_List of tasks_:
[1] List every sentence in the passage about felling the poplar that contains the word "Moby."
[2] Please echo the passage about felling the poplar from "But I have fallen" up to and including "it to fall.".

_Passage_:
==================================================

However, I believe the trees do talk to one another. I encountered one other tree that had it in for me. One monster poplar started leaning even more precariously towards the cottage. This was a good 18 inch thick one, so it had a great deal of height and weight. The overall fall would be more towards the front of the cottage and our newly constructed deck.


But I have fallen a few dangerous poplars by this time. Never something quite this large or quite this heavy. But if you play the stock market during a rising economy, then every trade makes you look brilliant. So it all works out. Till suddenly it doesn’t.


My normal practice became to tie a rope several feet up and attach it to a come-along pulley system. Normally I can get enough tension on the pulley to angle the tree just to where I want it if the tree leans in a direction that I do not want it to fall.


I do like trees. Some of the elms we have on our city property are 100 years old and three feet in diameter. I think of them as sentient type creatures similar to whales. Well, back at the cottage, I lined up my Moby Dick poplar tree and got the tension nice and tight. I am quite good, I thought, of cutting the proper wedges in a tree to create a hinge that directs how the tree might fall. With some of the base cut out, I can then pulley the tree even further in the direction I wanted.


However, Moby had other plans. After cutting out a portion of the base, the pulley system tightened and some of the ropes started springing a few threads from the increased strain. Moby pulled ever so slightly in the opposite direction I wanted. Moby definitely wanted to see what it would be like to have a coffee on the cottage deck.

==================================================

_Page and screen pointing data_:
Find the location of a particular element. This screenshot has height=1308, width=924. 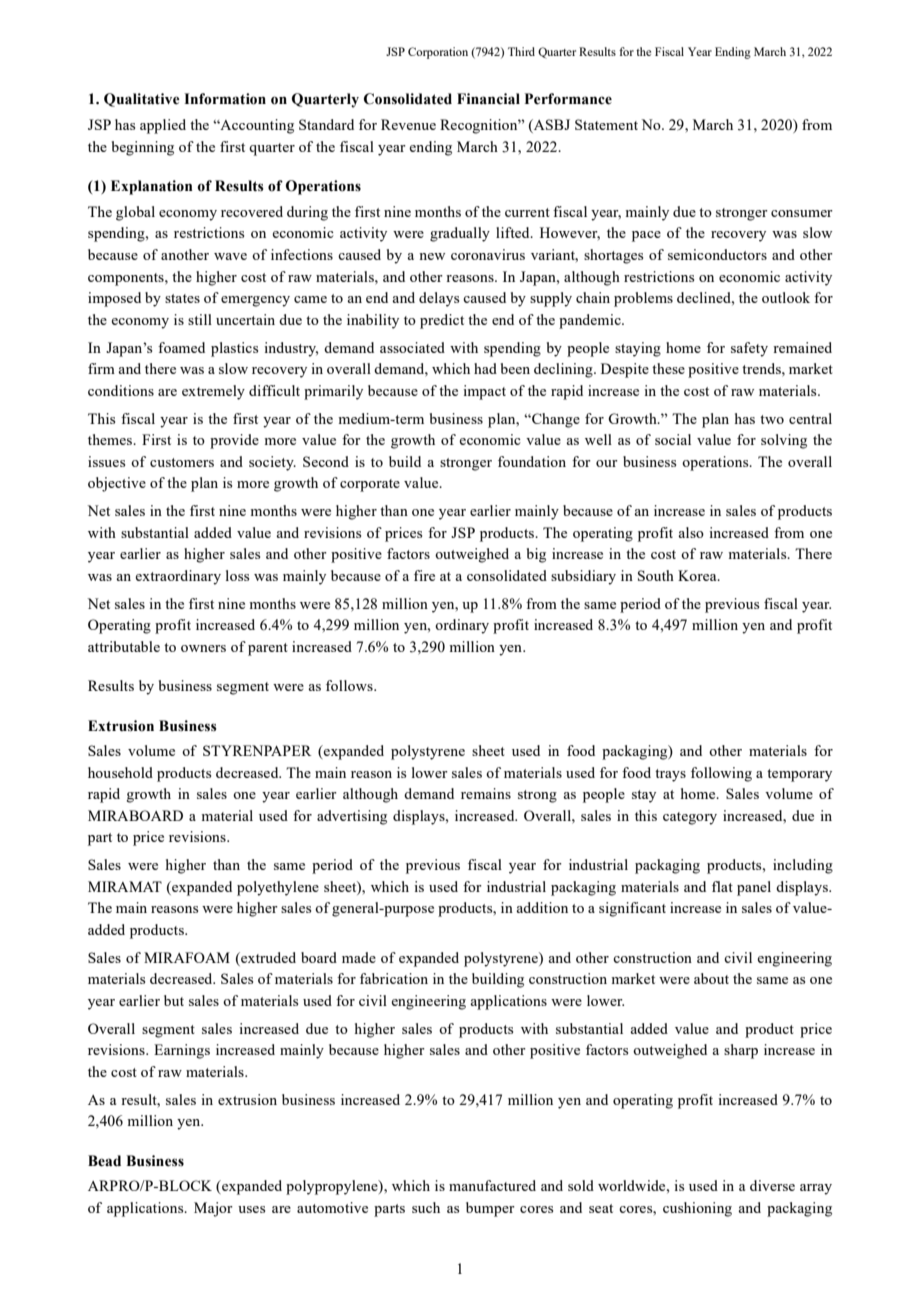

addition is located at coordinates (542, 907).
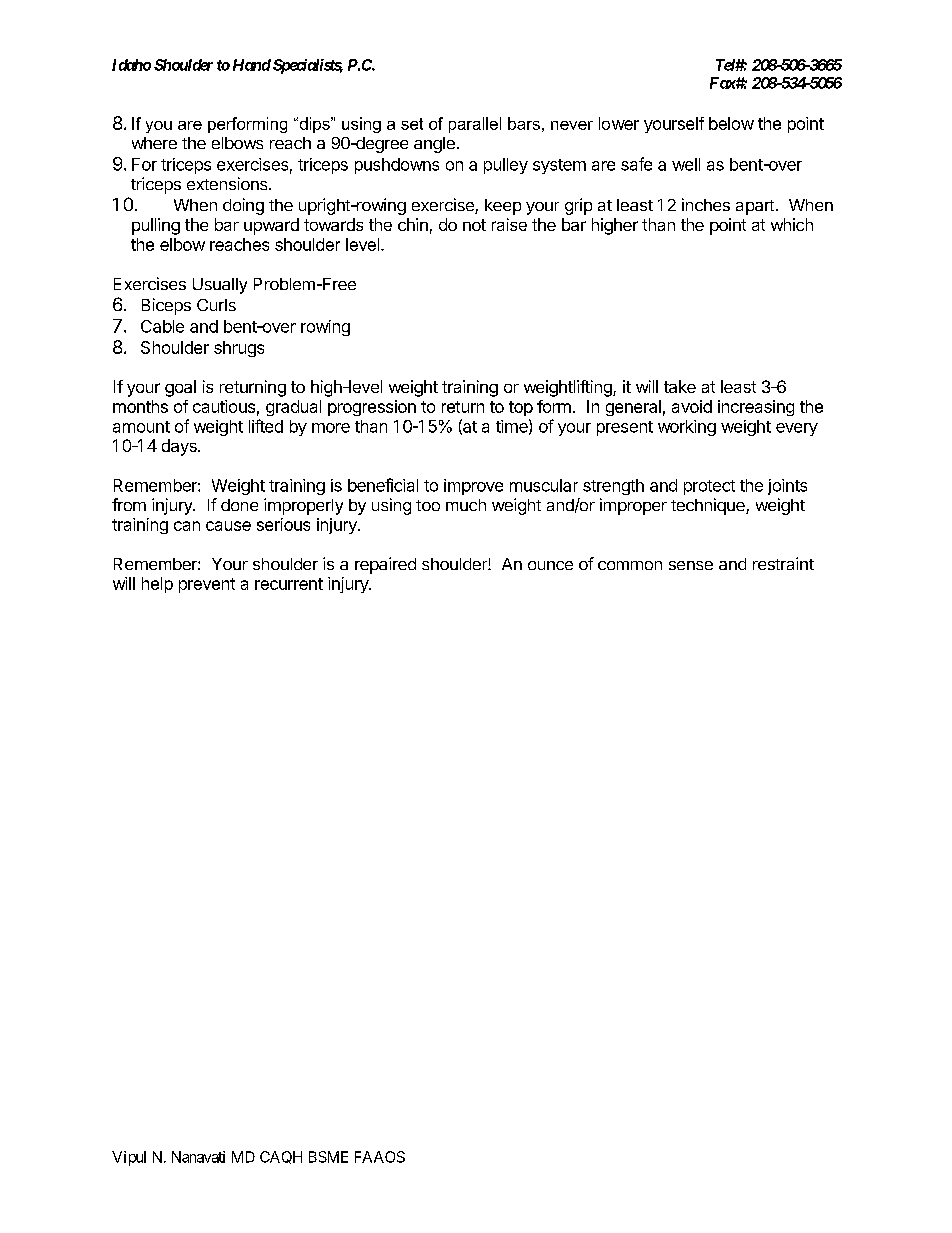 The image size is (952, 1233). What do you see at coordinates (216, 305) in the screenshot?
I see `Curls` at bounding box center [216, 305].
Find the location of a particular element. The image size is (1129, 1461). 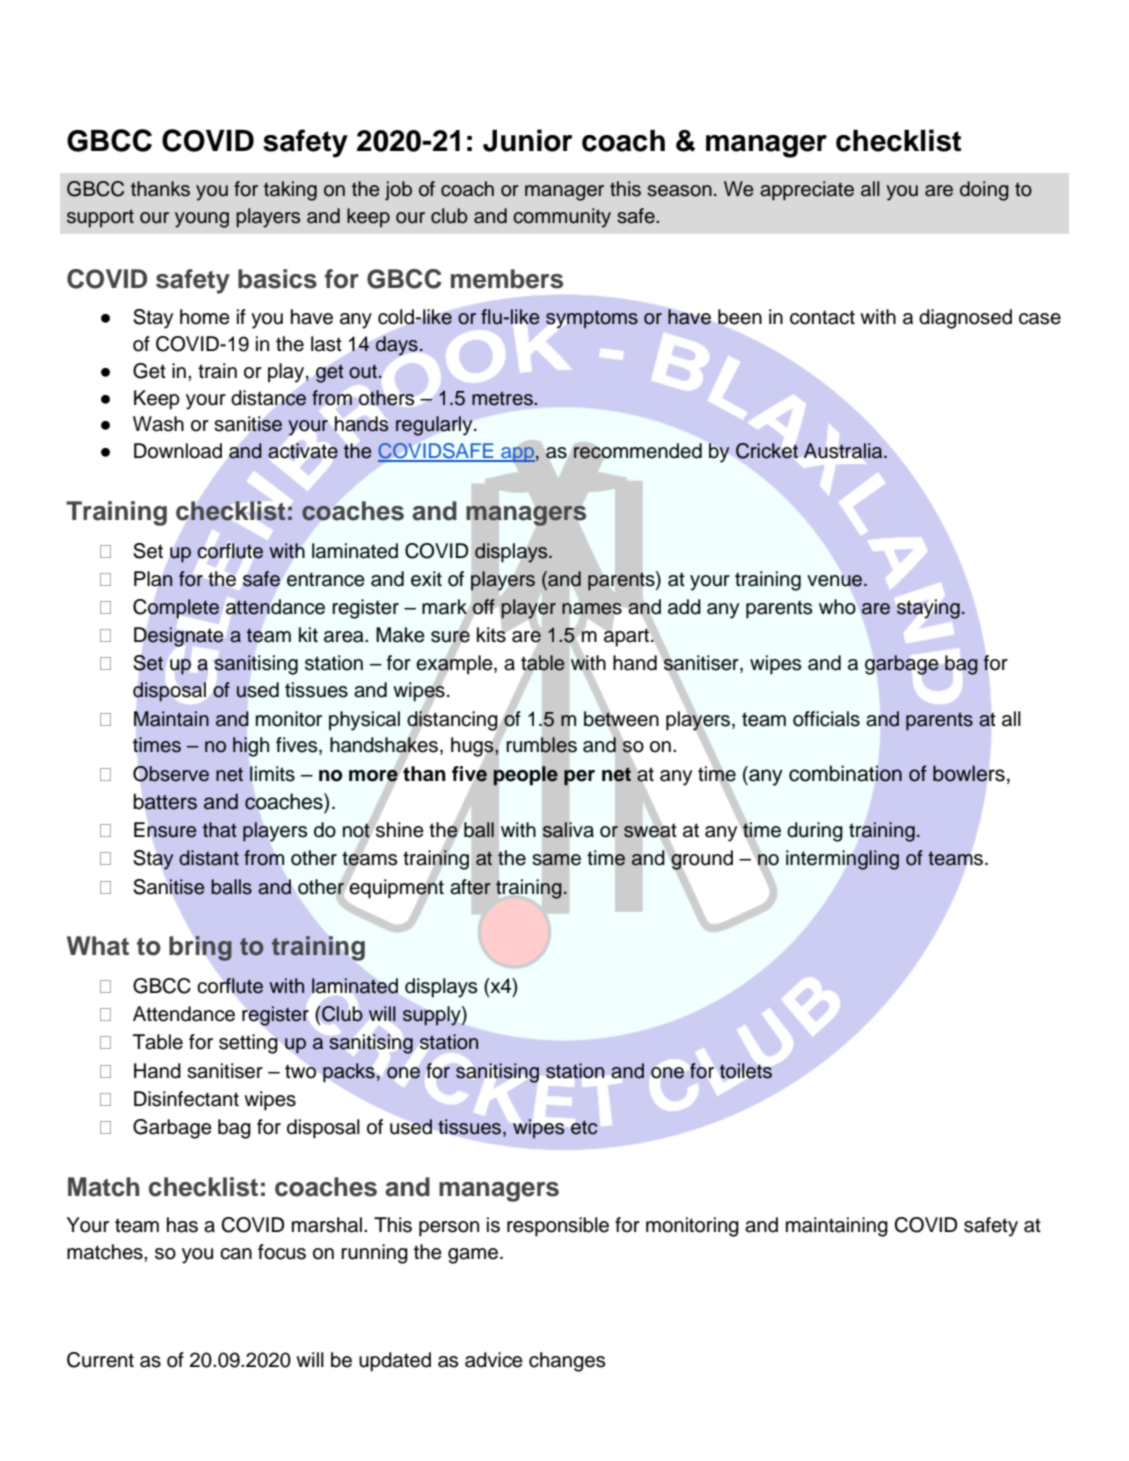

Australia is located at coordinates (844, 451).
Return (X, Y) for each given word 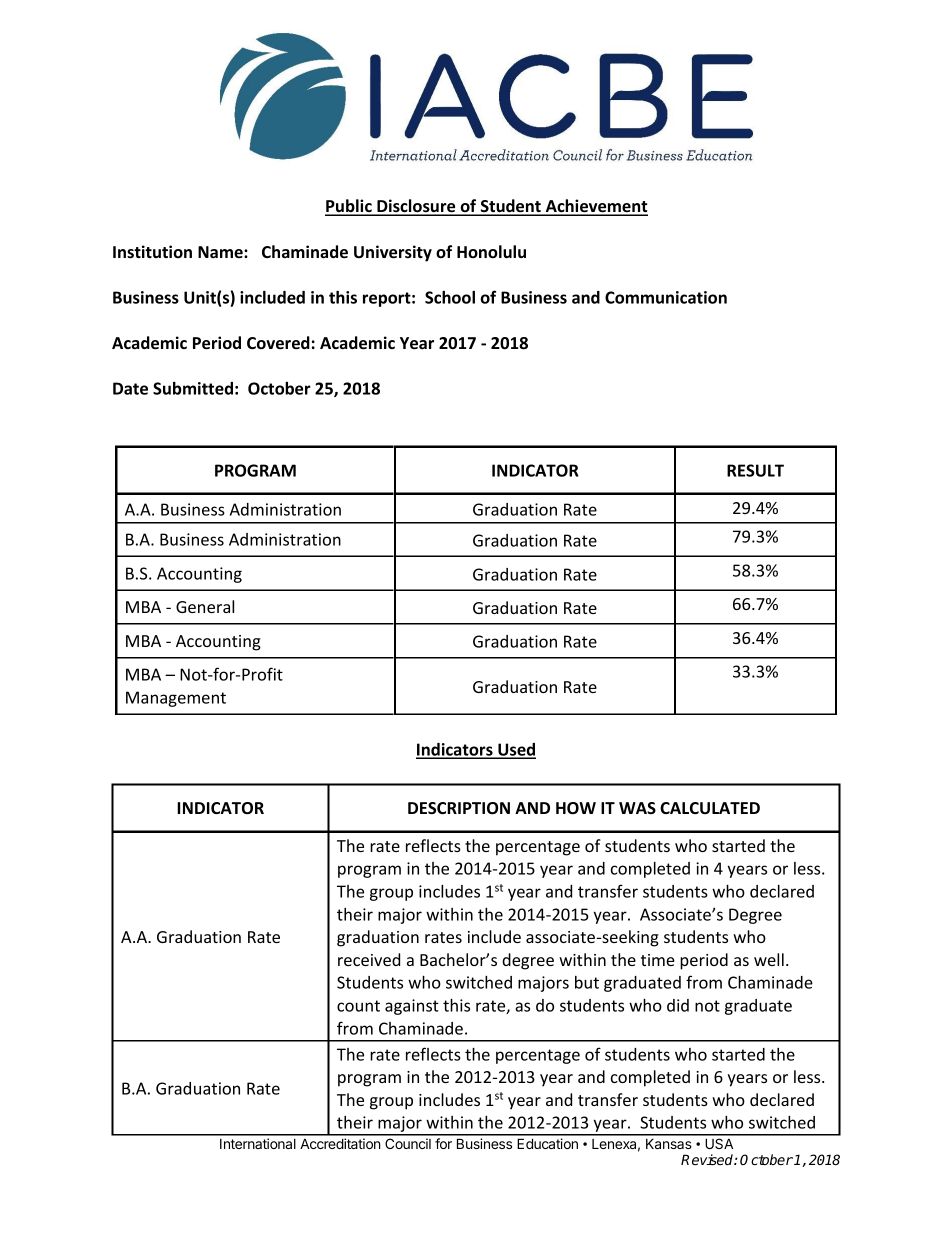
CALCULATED (710, 808)
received (369, 959)
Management (176, 699)
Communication (666, 297)
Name (221, 252)
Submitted (193, 388)
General (205, 606)
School (450, 297)
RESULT (755, 470)
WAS (637, 808)
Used (516, 750)
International (258, 1143)
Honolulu (491, 251)
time (658, 960)
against (412, 1007)
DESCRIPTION (459, 808)
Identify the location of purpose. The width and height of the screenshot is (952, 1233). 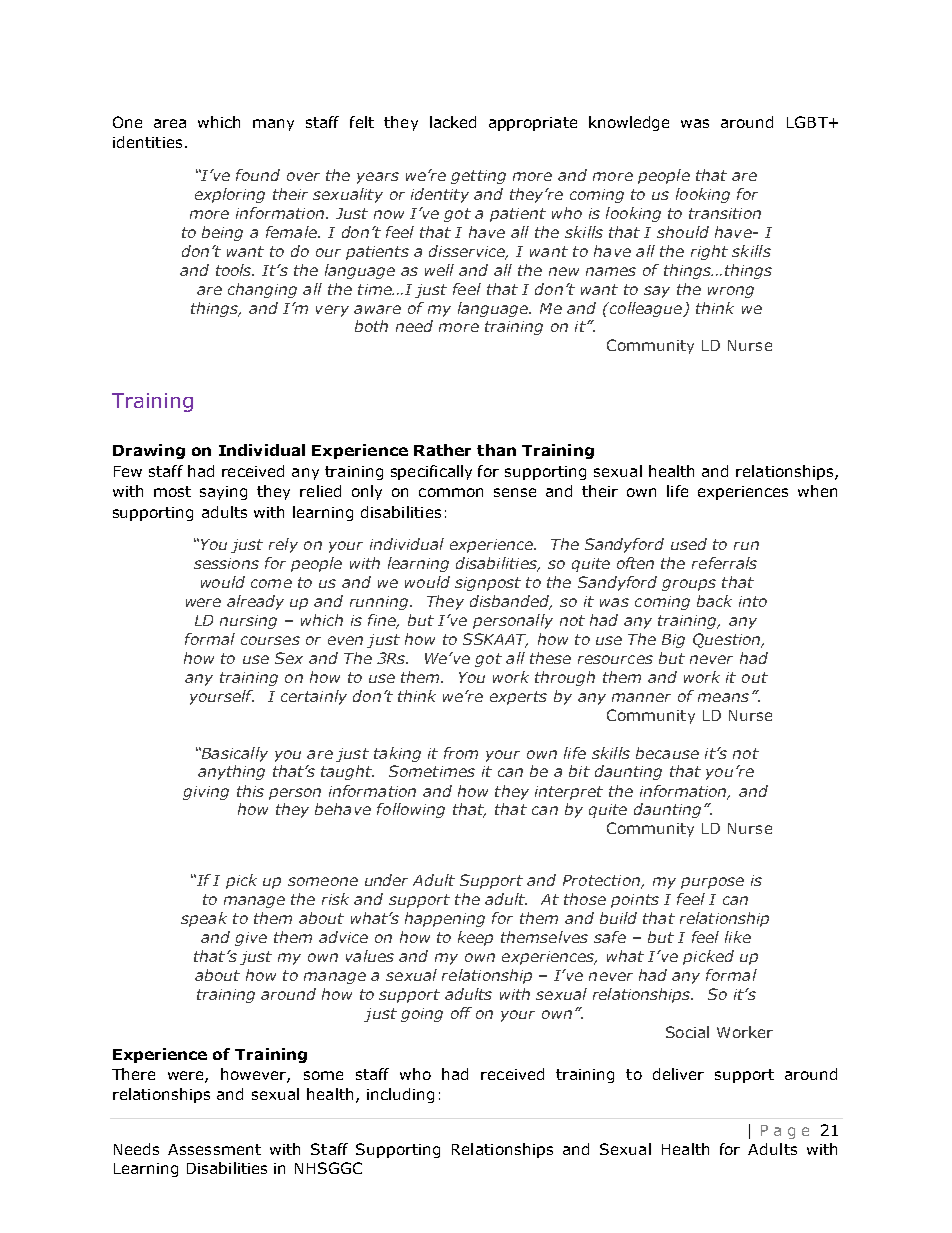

==================================================

_Per-task outputs_:
[1]
- Well, back at the cottage, I lined up my Moby Dick poplar tree and got the tension nice and tight.
- However, Moby had other plans.
- Moby pulled ever so slightly in the opposite direction I wanted.
- Moby definitely wanted to see what it would be like to have a coffee on the cottage deck.

[2]
But I have fallen a few dangerous poplars by this time. Never something quite this large or quite this heavy. But if you play the stock market during a rising economy, then every trade makes you look brilliant. So it all works out. Till suddenly it doesn’t.


My normal practice became to tie a rope several feet up and attach it to a come-along pulley system. Normally I can get enough tension on the pulley to angle the tree just to where I want it if the tree leans in a direction that I do not want it to fall.